- _PASSAGE_:

########

How are adults going so wrong in listening to children and young people, despite our motivation to include their voices? Within this discourse, “safety” and “voice” are interconnected. There must be a consistent dialogue between the two. When a child feels safe to use their voice and feels truly heard in whatever way they choose to communicate, both their actual safety and neuroceptive feeling of safety improve, creating better stability and capacity to speak their truth.

For children and young people, sharing imaginary stories with a safe and attuned adult creates a new way to feel seen and heard. The shared process of creative storytelling develops shared meaning-making, creates space for children to become connected to and communicate their identity and needs in their own way, on their own terms.

Learning to listen differently
I suggest we need to begin by reflecting on the power dynamics that exist between adults and children, and how we create safety as well as help children feel safe within those dynamics.

########

- _ENTRIES PROVIDED_:
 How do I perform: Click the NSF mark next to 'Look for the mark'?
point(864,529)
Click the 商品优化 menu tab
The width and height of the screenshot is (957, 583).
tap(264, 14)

########

- _LIST OF TASKS_:
- A) According to the passage on listening to children, why does a child gain a better capacity to speak their truth when they feel safe to use their voice and feel truly heard? Answer in one to three sentences.
- B) From the passage on listening to children, set down the text starting with "Learning to listen" and going on through "within those dynamics.".
- C) The passage on listening to children describes what happens when a child feels safe to use their voice and feels truly heard. List every outcome it names.

- _ANSWERS TO THE PROBLEMS_:
- A) When a child feels safe to use their voice and feels truly heard, both their actual safety and their neuroceptive feeling of safety improve. That improvement creates better stability and a greater capacity to speak their truth.

- B)
Learning to listen differently
I suggest we need to begin by reflecting on the power dynamics that exist between adults and children, and how we create safety as well as help children feel safe within those dynamics.

- C)
- Their actual safety improves.
- Their neuroceptive feeling of safety improves.
- Better stability is created.
- Better capacity to speak their truth is created.